I have a MATLAB routine with one rather obvious bottleneck. I've profiled the function, with the result that 2/3 of the computing time is used in the function levels
:
The function levels
takes a matrix of floats and splits each column into nLevels
buckets, returning a matrix of the same size as the input, with each entry replaced by the number of the bucket it falls into.
To do this I use the quantile
function to get the bucket limits, and a loop to assign the entries to buckets. Here's my implementation:
function [Y q] = levels(X,nLevels)
% "Assign each of the elements of X to an integer-valued level"

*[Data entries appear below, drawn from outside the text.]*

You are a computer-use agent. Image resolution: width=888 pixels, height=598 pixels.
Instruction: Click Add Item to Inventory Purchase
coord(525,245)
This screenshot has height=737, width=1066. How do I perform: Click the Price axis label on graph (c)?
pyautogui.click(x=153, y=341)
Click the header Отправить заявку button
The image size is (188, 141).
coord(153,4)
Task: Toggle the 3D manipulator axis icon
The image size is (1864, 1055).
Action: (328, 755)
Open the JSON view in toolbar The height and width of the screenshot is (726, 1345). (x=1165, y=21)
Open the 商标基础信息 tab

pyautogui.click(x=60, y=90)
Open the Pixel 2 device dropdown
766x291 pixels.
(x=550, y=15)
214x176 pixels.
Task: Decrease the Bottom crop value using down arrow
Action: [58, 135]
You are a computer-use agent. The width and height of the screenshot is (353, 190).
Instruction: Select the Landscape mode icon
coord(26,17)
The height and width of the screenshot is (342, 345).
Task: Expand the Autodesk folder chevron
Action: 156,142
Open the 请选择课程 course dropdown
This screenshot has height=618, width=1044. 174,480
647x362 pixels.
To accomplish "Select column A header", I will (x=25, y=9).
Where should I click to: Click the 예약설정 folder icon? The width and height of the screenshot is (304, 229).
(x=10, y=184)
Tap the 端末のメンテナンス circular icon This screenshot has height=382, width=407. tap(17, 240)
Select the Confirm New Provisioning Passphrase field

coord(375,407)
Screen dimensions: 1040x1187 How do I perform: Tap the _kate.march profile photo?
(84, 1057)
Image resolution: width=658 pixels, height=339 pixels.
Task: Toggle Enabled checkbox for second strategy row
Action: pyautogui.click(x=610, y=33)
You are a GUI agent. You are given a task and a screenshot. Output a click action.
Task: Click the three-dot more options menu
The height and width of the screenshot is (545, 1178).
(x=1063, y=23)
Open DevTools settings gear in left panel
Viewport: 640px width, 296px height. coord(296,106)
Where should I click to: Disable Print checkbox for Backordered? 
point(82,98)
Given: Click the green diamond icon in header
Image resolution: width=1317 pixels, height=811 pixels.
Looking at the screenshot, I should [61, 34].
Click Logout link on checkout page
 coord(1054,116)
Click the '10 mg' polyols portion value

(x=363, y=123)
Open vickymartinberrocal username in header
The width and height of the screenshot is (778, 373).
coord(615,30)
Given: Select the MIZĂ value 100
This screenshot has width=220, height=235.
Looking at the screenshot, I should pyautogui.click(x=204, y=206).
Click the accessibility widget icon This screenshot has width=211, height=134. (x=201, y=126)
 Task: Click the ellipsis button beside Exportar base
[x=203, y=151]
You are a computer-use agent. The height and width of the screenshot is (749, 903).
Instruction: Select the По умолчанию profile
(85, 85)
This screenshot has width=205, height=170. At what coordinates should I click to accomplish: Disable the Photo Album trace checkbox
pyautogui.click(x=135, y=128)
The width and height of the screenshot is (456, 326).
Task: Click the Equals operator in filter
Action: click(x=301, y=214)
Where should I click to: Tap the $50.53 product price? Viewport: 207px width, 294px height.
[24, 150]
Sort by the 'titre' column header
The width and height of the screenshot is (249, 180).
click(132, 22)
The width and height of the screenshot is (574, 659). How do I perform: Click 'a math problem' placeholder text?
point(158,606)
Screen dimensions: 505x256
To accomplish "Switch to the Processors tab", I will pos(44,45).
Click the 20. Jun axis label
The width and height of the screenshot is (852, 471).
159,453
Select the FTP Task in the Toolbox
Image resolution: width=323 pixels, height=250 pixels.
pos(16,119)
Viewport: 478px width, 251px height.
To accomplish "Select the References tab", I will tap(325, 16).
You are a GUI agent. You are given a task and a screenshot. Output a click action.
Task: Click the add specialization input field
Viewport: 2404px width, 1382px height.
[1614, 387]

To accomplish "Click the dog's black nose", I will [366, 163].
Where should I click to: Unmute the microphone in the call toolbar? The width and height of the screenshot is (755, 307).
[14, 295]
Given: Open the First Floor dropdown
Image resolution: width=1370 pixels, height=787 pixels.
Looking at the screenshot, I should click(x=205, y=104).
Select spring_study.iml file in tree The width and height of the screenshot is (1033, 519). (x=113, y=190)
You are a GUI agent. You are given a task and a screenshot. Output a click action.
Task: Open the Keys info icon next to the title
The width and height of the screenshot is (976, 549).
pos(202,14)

p = linspace(0, 1.0, nLevels+1);
q = quantile(X,p);
if isvector(q)
q=transpose(q);
end
Y = zeros(size(X));
for i = 1:nLevels
% "The variables g and l indicate the entries that are respectively greater than
% or less than the relevant bucket limits. The line Y(g & l) = i is assigning the
% value i to any element that falls in this bucket."
if i ~= nLevels % "The default; doesnt include upper bound"
g = bsxfun(@ge,X,q(i,:));
l = bsxfun(@lt,X,q(i+1,:));
else % "For the final level we include the upper bound"
g = bsxfun(@ge,X,q(i,:));
l = bsxfun(@le,X,q(i+1,:));
end
Y(g & l) = i;
end
Is there anything I can do to speed this up? Can the code be vectorized?